Future change of global photovoltaic power potential in a warming world

Photovoltaic power production strongly depends on meteorological conditions. Influencing factors are the air temperature and wind speed at the photovoltaic module, as well as changes in irradiance caused by humidity, clouds and aerosols. Here we analyse the global photovoltaic (PV) power potential and compare the changes therefore between a historical time period (1985 to 2014) and possible futures (SSP1-2.6, SSP2-4.5 and SSP5-8.5) at the end of the 21st century (2071-2100). To that end, we use an ensemble of more than 12 CMIP6 models with interactive aerosol schemes and estimate the potential photovoltaic power generation following Crook et al. (2011). We calculate the change in the PV power potential associated with surface irradiance, temperature, and wind speed between the future and the past, and divide the change in PV power generation into contributions from changes in temperature, cloud cover, humidity, aerosols and wind speed.

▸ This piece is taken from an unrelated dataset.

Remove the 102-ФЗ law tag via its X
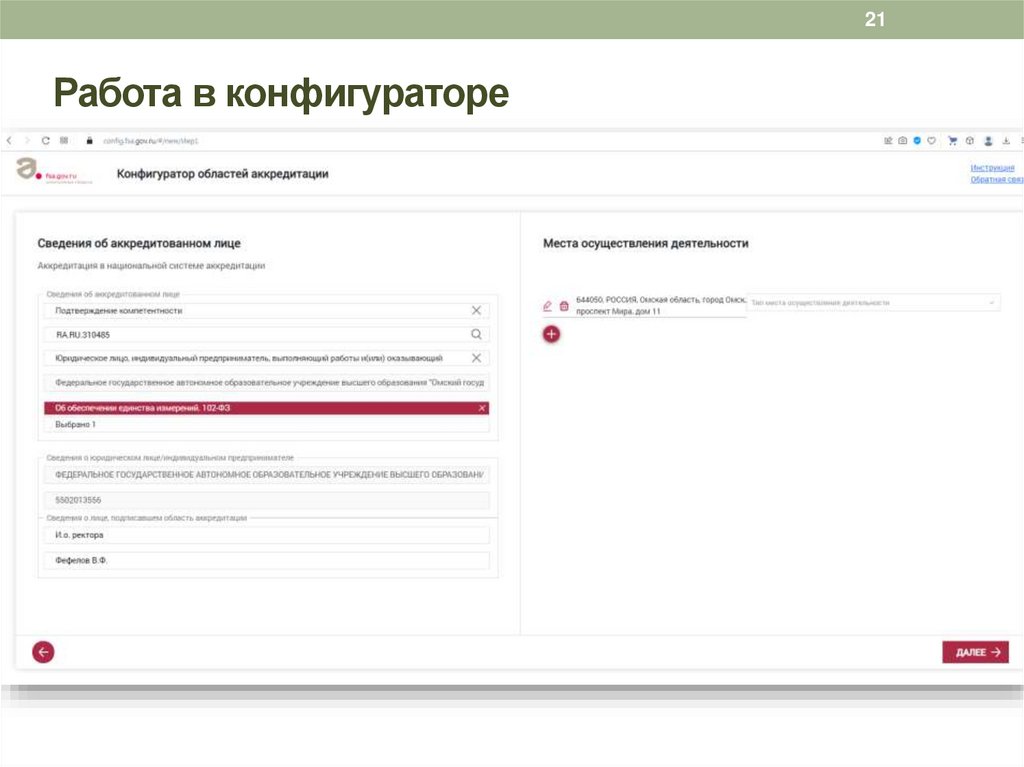This screenshot has height=767, width=1024. (482, 408)
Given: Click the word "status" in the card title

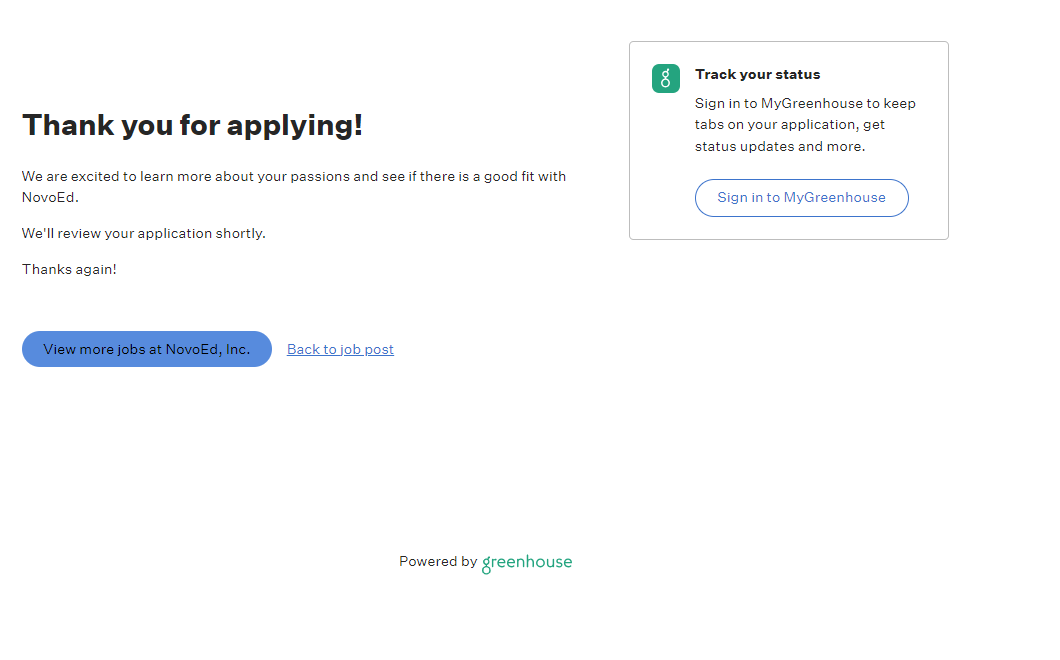Looking at the screenshot, I should pyautogui.click(x=796, y=74).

Our results point to a global decrease in future PV power potentials due to the rising air temperatures and the associated increase of humidity by -1.2% to more than -3.5% depending on the future scenario. The contribution from changes in cloud cover and aerosols have heterogeneous spatial patterns, with typically stronger influences in SSP5-8.5 compared to SSP1-2.6, e.g. for the clouds. The contribution by clouds is mostly positive, but has a negative effect for PV power potential in the pole regions, over India, and equatorial oceans. The models also show a large spread in their contributions from clouds, especially over Europe and North America. The future change in the contributions from aerosols has beneficial effects for PV power production over Europe and China in all scenarios assesses, but over South-America, Australia and Africa, the contributions from aerosols are positive in SSP1-2.6 but negative in SSP5-8.5 owing to the different behaviour in anthropogenic aerosols and of natural desert-dust emissions. Our study highlights the impacts of CMIP6 model uncertainty in the future development of aerosol burden, the magnitude of future warming, and the unclear response of clouds to warming on estimating future PV power potentials.